Another one-run game won? This is too good

August 25, 2004|On baseball

TORONTO -- Maybe the capricious forces that rule the baseball universe, the ones that so far this summer have dictated that 26 of the 30 teams in the major leagues would have won more one-run games than the Red Sox, finally are tilting in the Sox' favor. After last night's 5-4 escape over the Toronto Blue Jays, the one in which Ramiro Mendoza was the unlikely bridge between Mike Timlin's man-the-barricades heroics in the sixth and Keith Foulke's say-goodnight-Canada lullaby at the end, the Sox have now won their last three games decided by a run, and four of their last five one-run decisions. That still leaves them with a worse record in one-run games (11-17) than the league's weakest entry, the Kansas City Royals (11-16), which may merely underscore the contention of the team's resident wizard, John W. Henry, that one-run outcomes are often a random event. But it still represents progress for a team that would like to be engaged in meaningful competition come October.

"I'm not saying it's an anomaly," said Timlin, who entered the game in relief of starter Tim Wakefield with the bases jammed with Jays, no outs, and the top of Toronto's order poised to erase the two-run advantage (5-3) the Sox held at that moment, and promptly struck out Reed Johnson and Orlando Hudson before retiring hotshot rookie Alex Rios on a fielder's choice to short.

"But we're playing pretty well right now. Pitchers are throwing strikes, we're getting the right hits at the right time, and the relief corps has been able to stop the bleeding when we've had to."

That corps now includes the likes of Mendoza, who last night was called upon by manager Terry Francona to open the eighth inning after the Jays touched Timlin for a run in the seventh on a double by Frank Menechino and Gregg Zaun's two-out single to draw within a run.

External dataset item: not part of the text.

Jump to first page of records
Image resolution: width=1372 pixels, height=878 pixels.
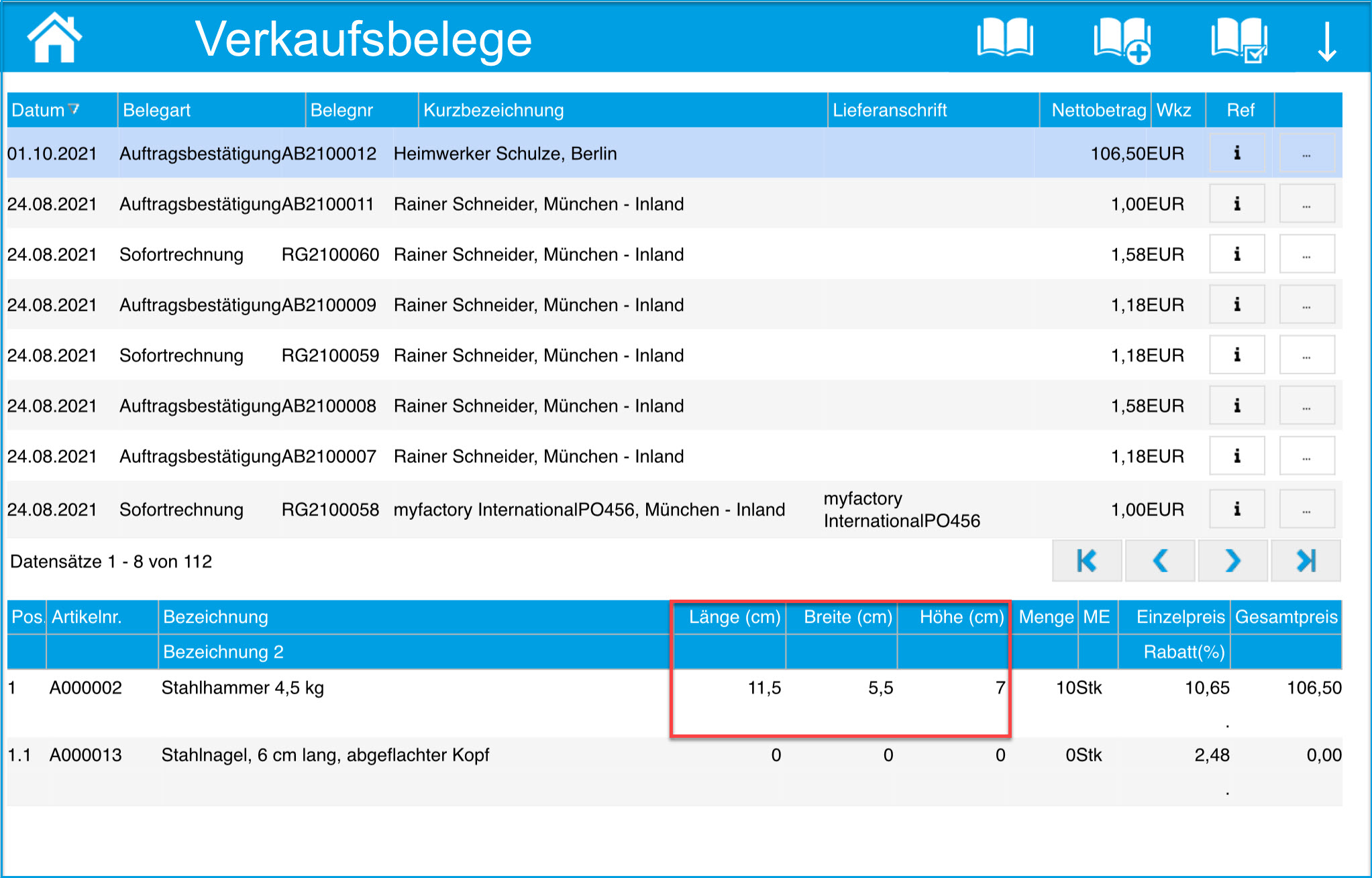click(x=1086, y=561)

Mendoza, who has been used almost exclusively under less perilous circumstances this season, did his job, retiring Chris Gomez on a foul pop to first and Johnson on a roller to third.

"I think he's earned that," Francona said of dialing 1-800-4Ramiro at such a late hour. "And it saved Foulkie from having to pitch two full innings."

That gesture was not lost on Foulke, who recorded the last four outs, the sixth time in his 23 saves he has labored more than an inning.

"That's one of those things that shortens the game," said Foulke, who encountered a momentary hiccup when he walked Menechino on a full count with two outs in the ninth, then whiffed Eric Hinske to end it.

"Now that [Mendoza] is healthy, he can go out there and get you two outs, three outs, six outs," added Foulke. "He's one more weapon that we have. That makes everybody better and shortens the game a little bit. People don't want to get into our bullpen."